-- TEXTO DE CONSULTA --
Por. Leopoldo Cervantes-Ortiz Nadie me quita la vida, sino que yo la entrego porque así lo quiero. Tengo poder para entregar mi vida, y tengo poder para volver a recibirla, pues esto es lo que mi Padre me ha ordenado hacer. Juan 10.18, Traducción en Lenguaje Actual
1. La salvación es una entrega de amor
Las acciones redentoras de Dios en la historia enfrentaron siempre la oposición del establishment amparado en la supuesta necesidad de mantener las cosas para beneficio de todos, aunque siempre lo fue para unos cuantos. De ahí que las lecturas, contra-lecturas y diversas interpretaciones de dichas acciones siempre estuvieron en la palestra aunque el acceso de los más desprotegidos a ellas estuviera filtrado por las mediaciones políticas, religiosas y culturales más interesadas en controlar la religiosidad popular que en servir como canales de bendición para esas clases subalternas.
Esta es una de las razones por las que cuando el Cuarto Evangelio presenta la decisión de Jesús de entregar su vida como un valiente y significativo acto de amor, se cimbraron de arriba abajo las estructuras mentales, psicológicas y espirituales del sistema vigente, pues estaban al servicio de la enajenación de los sujetos, de esta vida presente, entendida como una cadena de sucesos aparentemente inevitables, guiada por una fatalidad ciega según el pensamiento greco-romano (las Moiras o las Parcas), al servicio de las clases dominantes y que conducía a cada persona a través de un destino trazado sin remedio, siempre en el marco de una dominación jerárquica sancionada por la violencia, en este caso, del casi omnipresente Imperio Romano.

-- EXTRACTO DE DATOS --
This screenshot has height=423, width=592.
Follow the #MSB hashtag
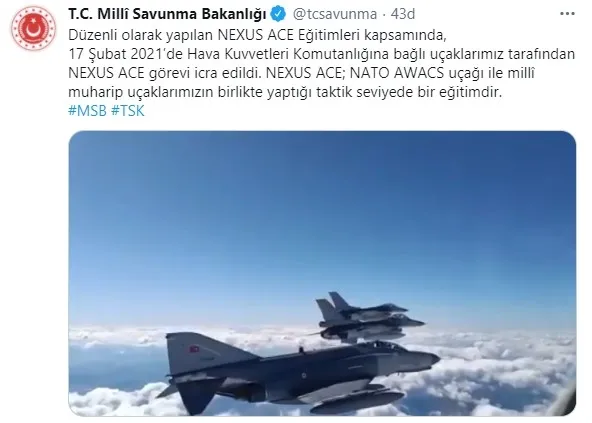click(87, 111)
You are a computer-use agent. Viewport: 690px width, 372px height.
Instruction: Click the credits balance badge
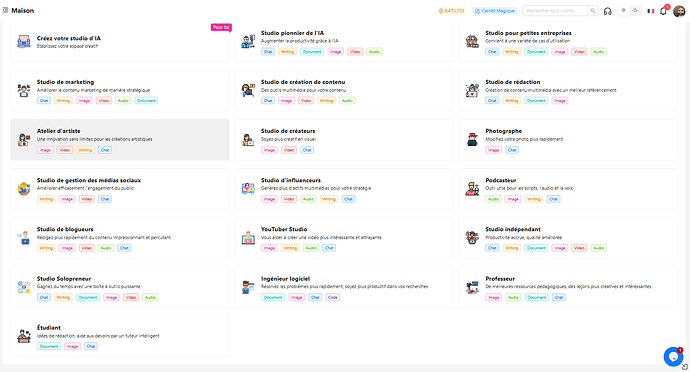point(451,11)
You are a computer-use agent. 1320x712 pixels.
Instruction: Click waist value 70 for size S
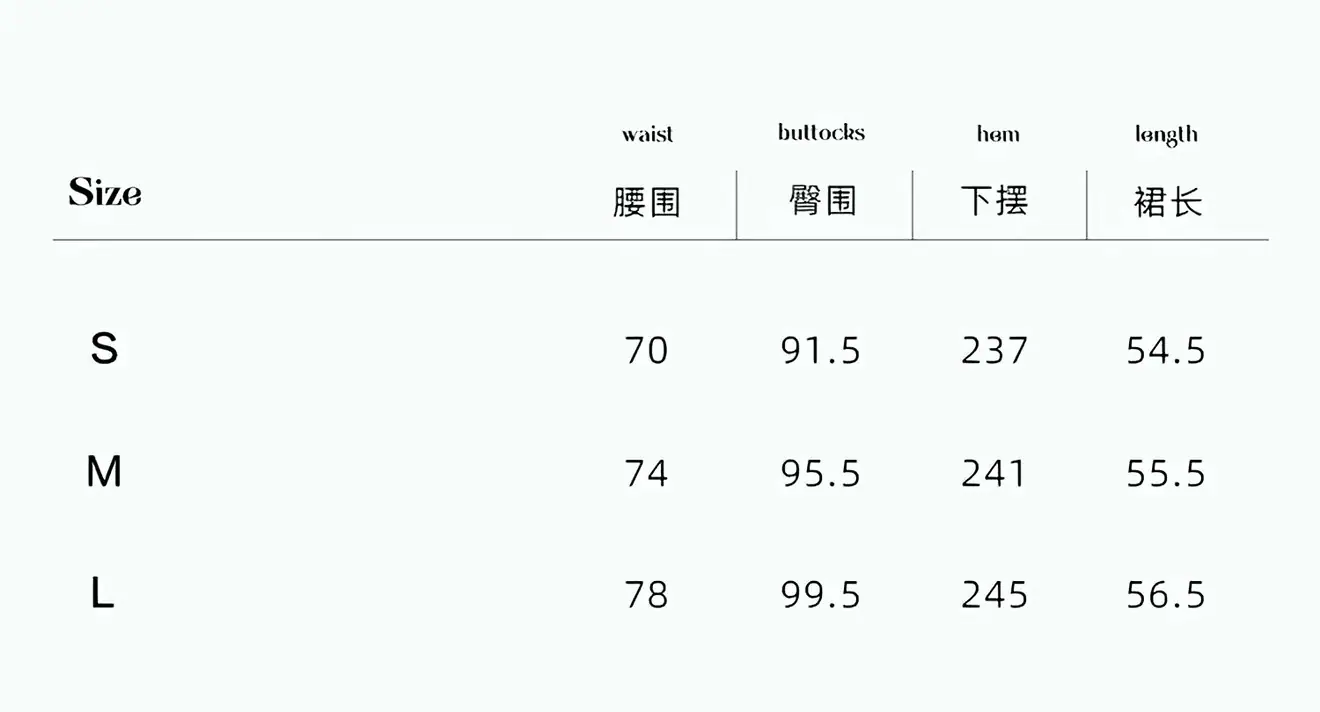pos(646,351)
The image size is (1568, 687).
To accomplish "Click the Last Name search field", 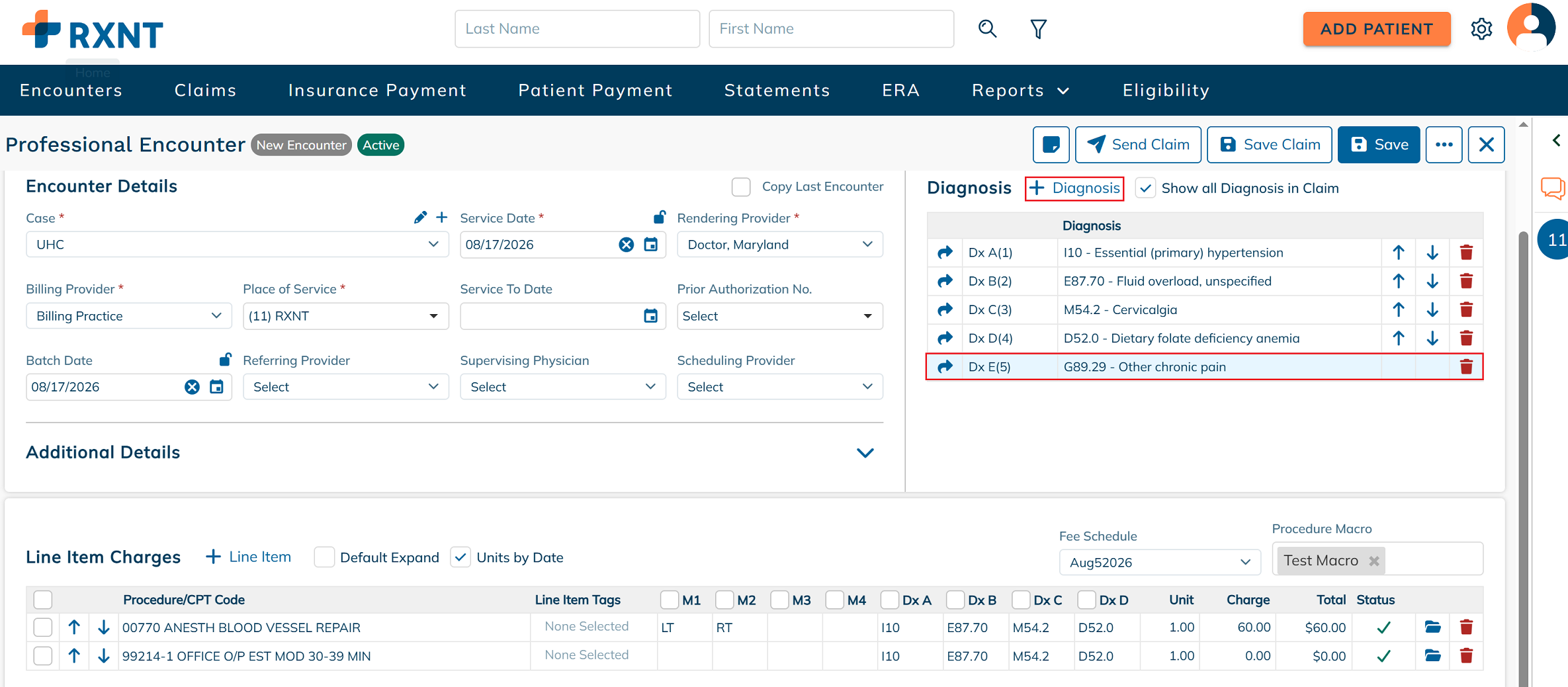I will coord(577,29).
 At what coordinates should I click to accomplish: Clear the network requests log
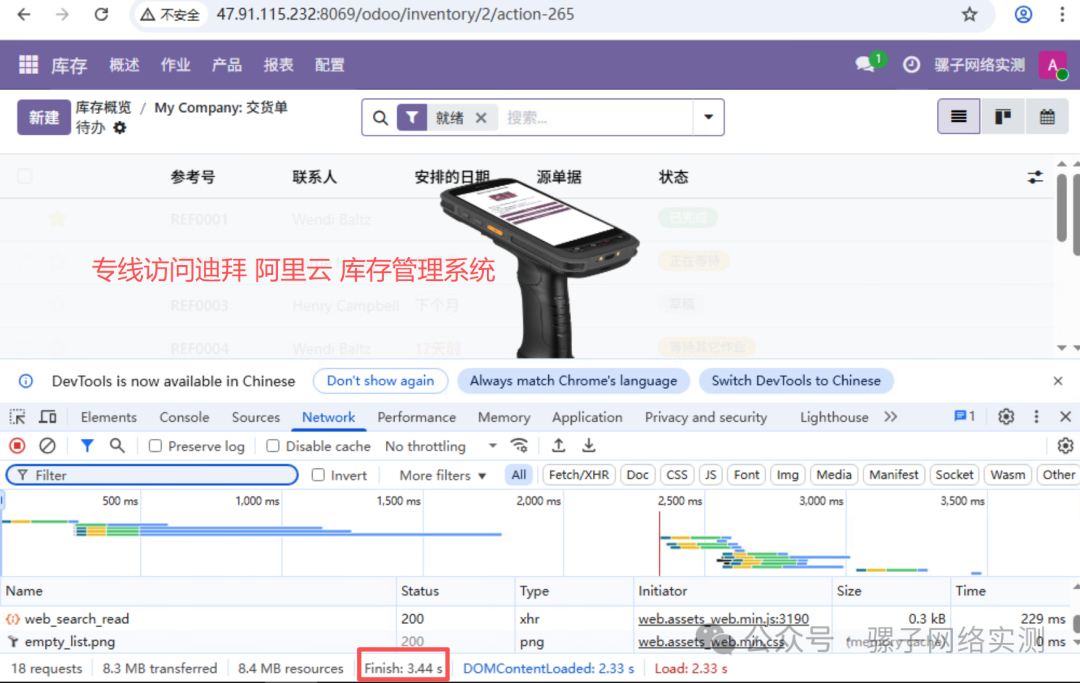[47, 446]
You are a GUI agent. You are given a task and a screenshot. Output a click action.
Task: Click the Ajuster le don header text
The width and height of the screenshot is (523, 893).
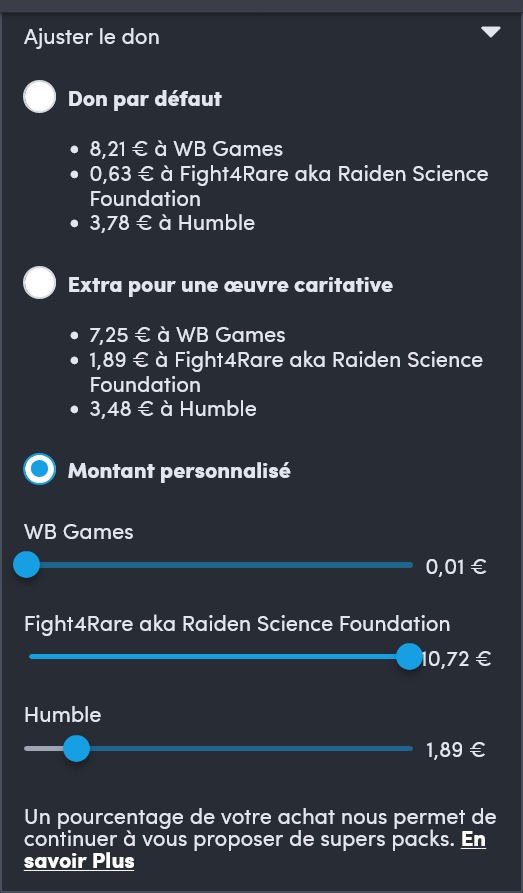tap(92, 37)
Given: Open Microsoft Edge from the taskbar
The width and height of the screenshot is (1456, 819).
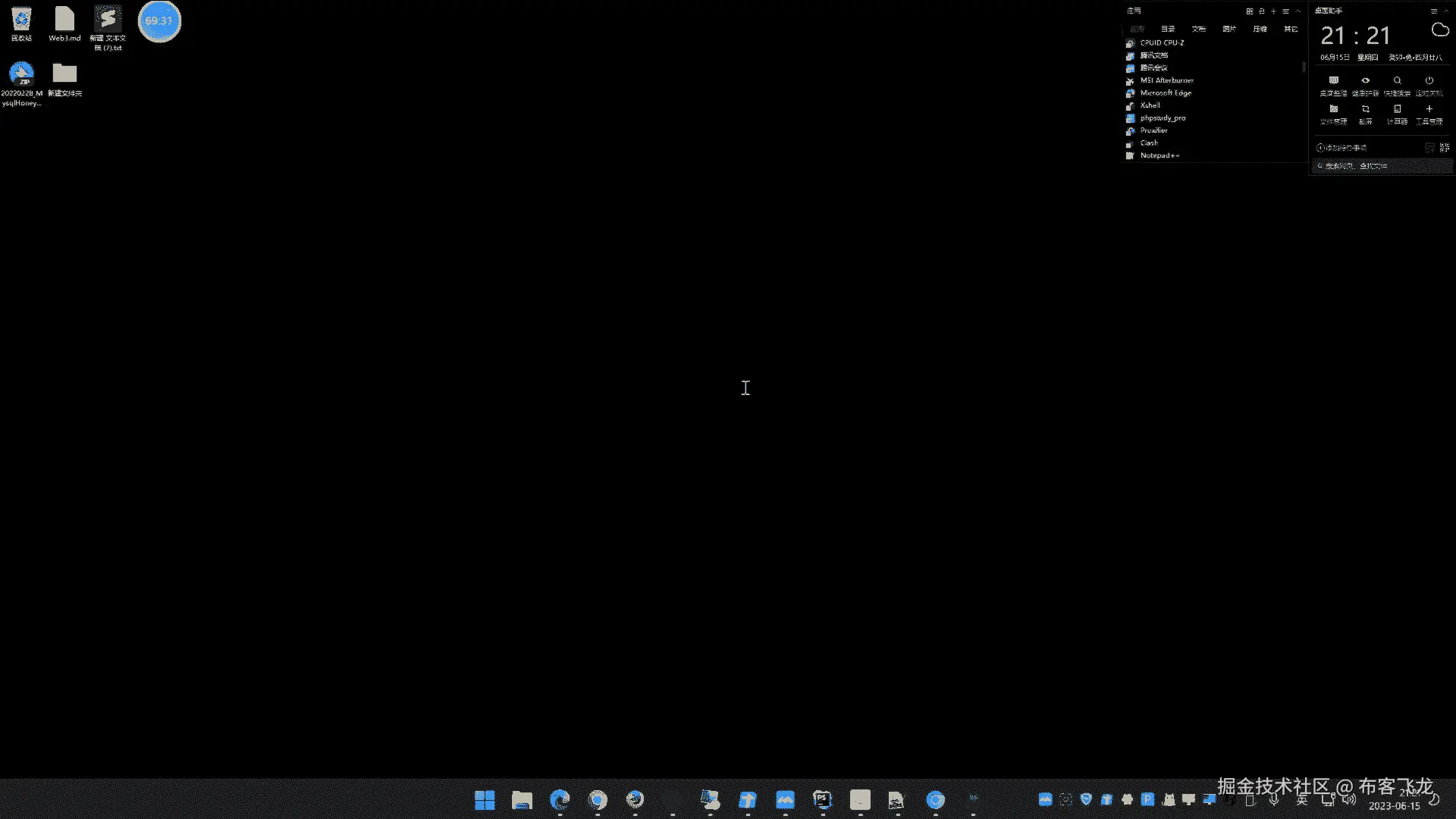Looking at the screenshot, I should point(560,800).
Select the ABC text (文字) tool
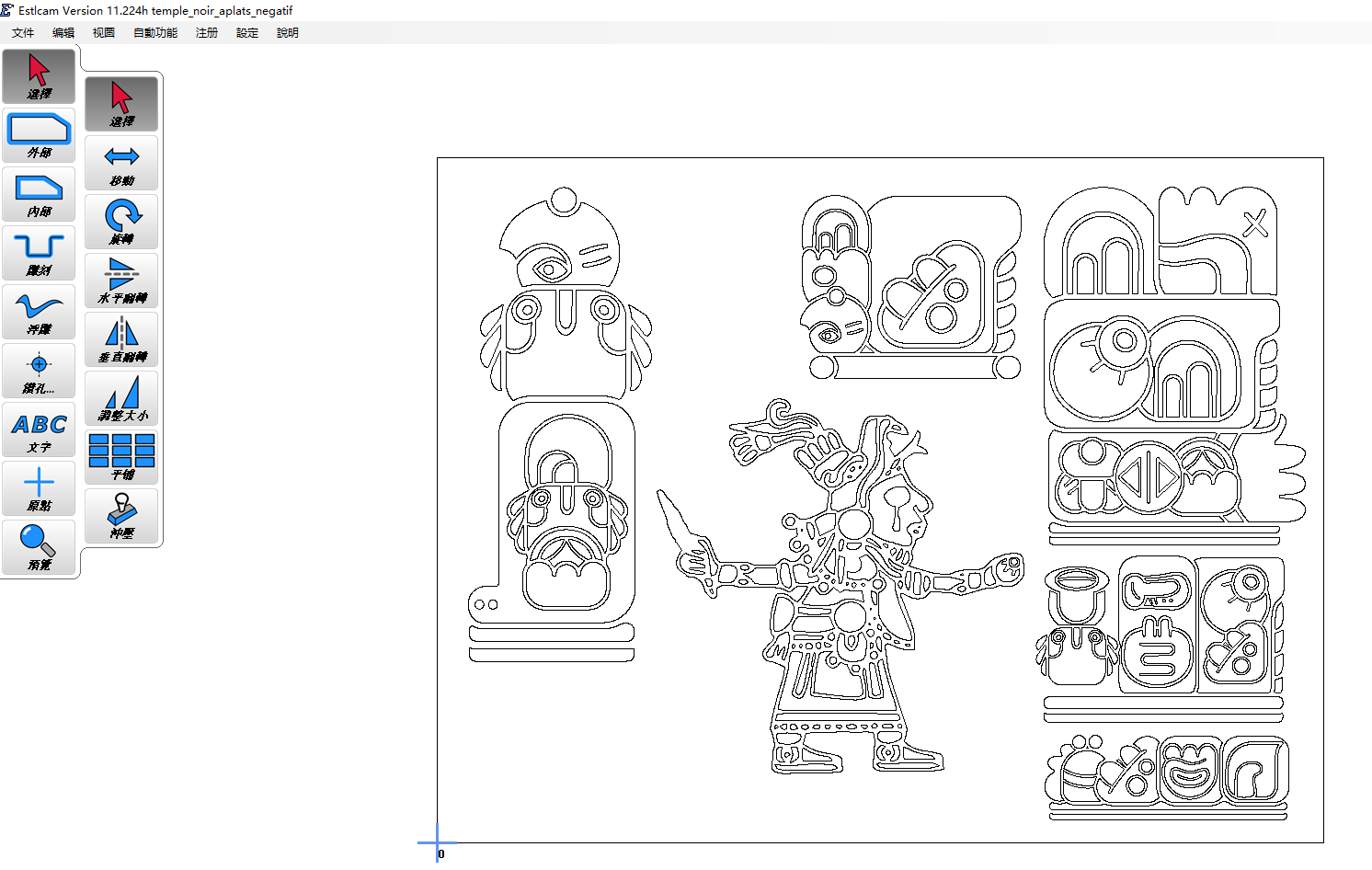The height and width of the screenshot is (870, 1372). click(39, 429)
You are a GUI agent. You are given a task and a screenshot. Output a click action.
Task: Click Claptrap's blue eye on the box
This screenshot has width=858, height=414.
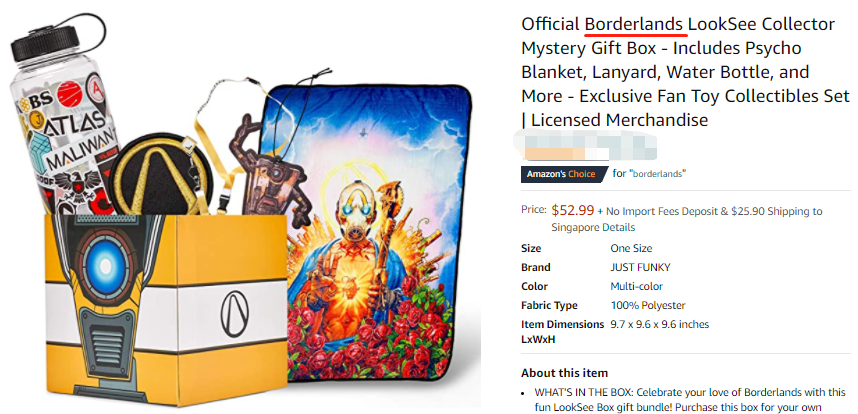105,268
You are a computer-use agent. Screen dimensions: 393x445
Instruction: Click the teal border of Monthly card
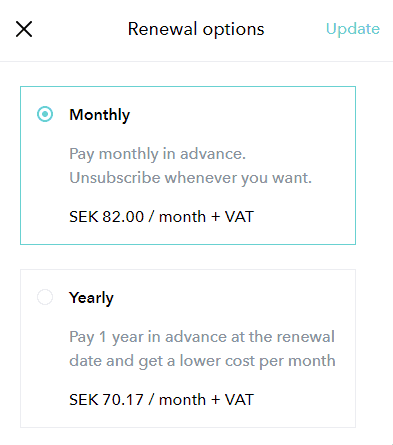[188, 87]
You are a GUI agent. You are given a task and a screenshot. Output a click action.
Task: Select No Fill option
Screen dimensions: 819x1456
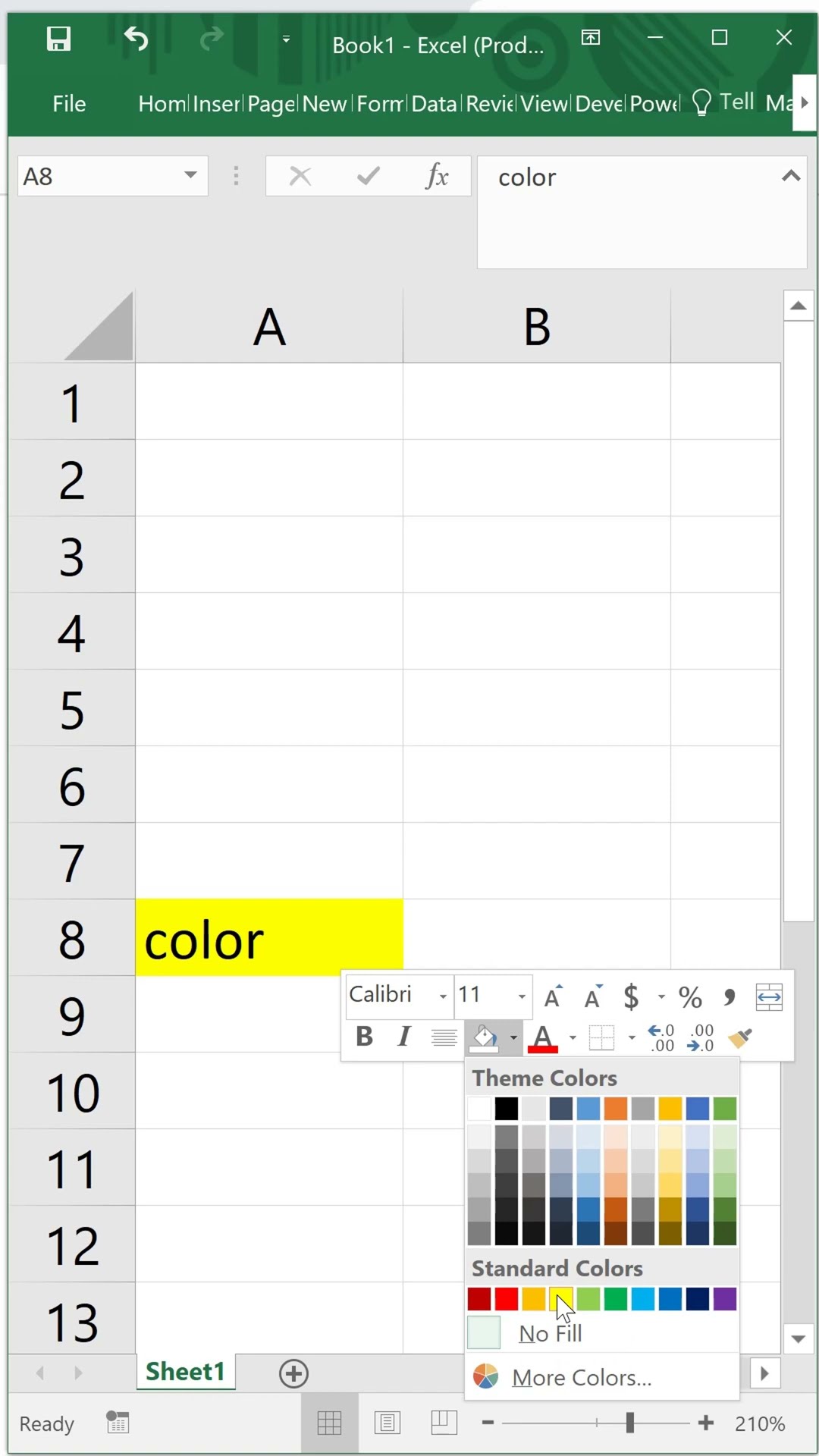coord(550,1333)
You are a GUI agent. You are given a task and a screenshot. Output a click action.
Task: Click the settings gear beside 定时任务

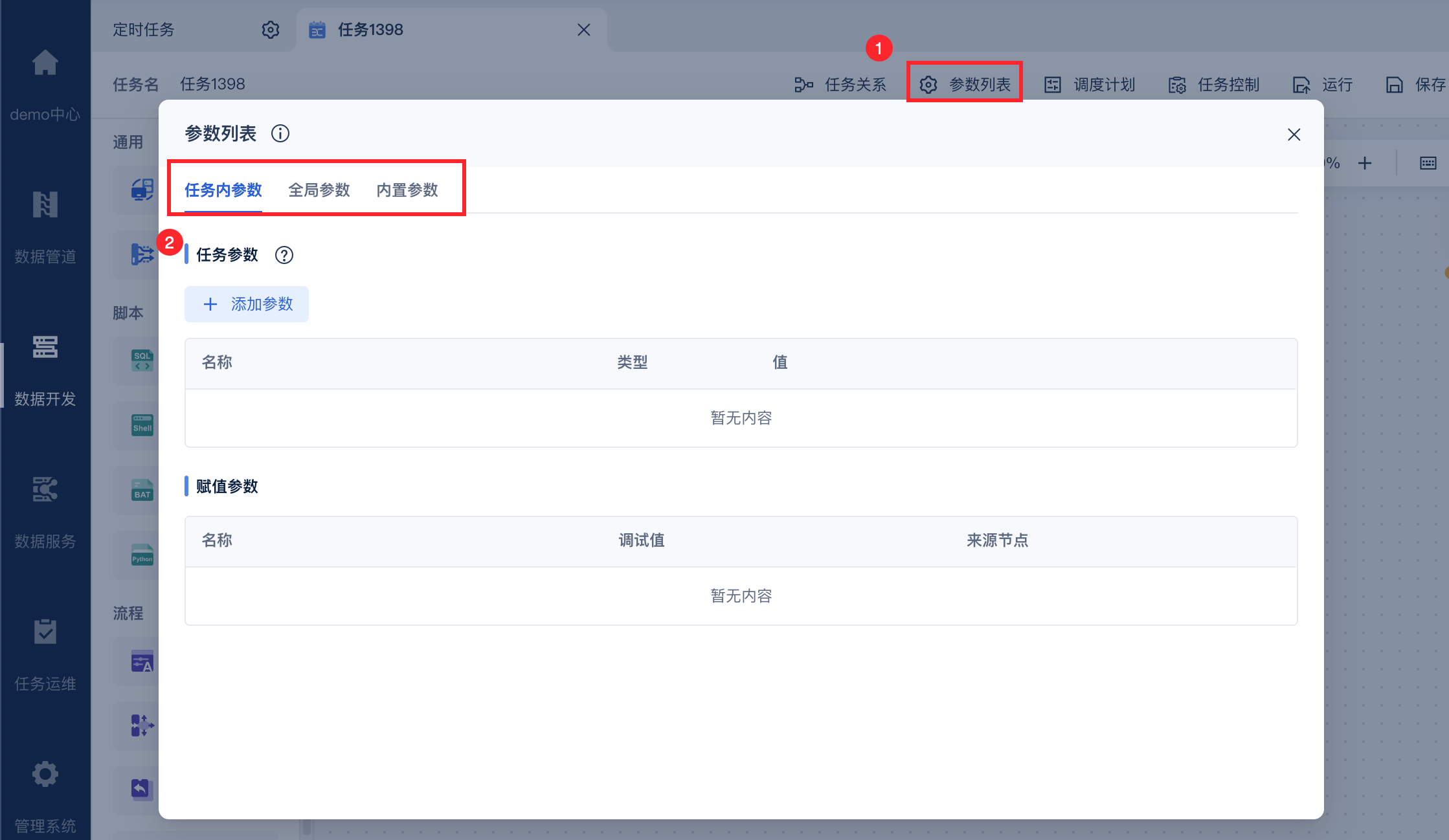[270, 30]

-- INSTRUCCIONES --
1 – Según el texto sobre la salvación como entrega de amor, ¿qué tipos de mediaciones filtraban el acceso de los más desprotegidos a las acciones redentoras de Dios? Enuméralos todos.
2 – Redacta la continuación del texto sobre la salvación como entrega de amor a partir de su última oración.

-- SOLUCIONES DEL EJERCICIO --
1 – Políticas, religiosas y culturales.

2 –
El proyecto redentor encarnado por Jesús por supuesto que no aceptaba estas imposiciones inevitables, puesto que se conducía por otras premisas. La entrega de amor que representa su esfuerzo por hacer accesibles los beneficios de la gracia de Dios para las mayorías fue la máxima expresión de la tarea divina de conducir la historia humana por senderos de una efectiva aplicación de la vida deseada, instalada y sostenida por Él. Como escribe Franz Hinkelammert al situar el marco histórico de la muerte de Jesús según la describe el Cuarto Evangelio:
Juan había mostrado las razones de la rabia que le tenían a Jesús. Los revelaba constantemente en su hipocresía de la ley, y al no convertirse, los dejaba como mentirosos. […] Juan escribe […] una o dos décadas después de la destrucción de Jerusalén y del Templo por los romanos. Ha sido la gran catástrofe del pueblo judío y era, por supuesto también sentido por los judíos cristianos como gran catástrofe. Juan ahora dice del Sanedrín del tiempo de Jesús, que ya preveía esta catástrofe, tenía miedo frente a ella y que buscaba matar a Jesús para prevenirla. […] La muerte de Jesús no salvó el Templo y Jerusalén, ni la Nación [como esperaba el Sumo Sacerdote, 11.49-51]. Pero reivindica otro sentido de la profecía […] Lo reivindica como salvador más allá de la existencia de Jerusalén y del Templo.[1]
En suma, y a los ojos de la historia de su tiempo, con el realismo más grande de que el Dios redentor fue capaz, Jesús, mediante el más supremo acto de amor, hizo presente la intención del Padre de propugnar por la efectividad de una vida que verdaderamente pudiera llevar ese nombre, en medio de la idolatría de los falsos nacionalismos, religiosidades y esperanzas. La vida que ofrece Jesús es más grande que cualquier forma de mezquindad humana.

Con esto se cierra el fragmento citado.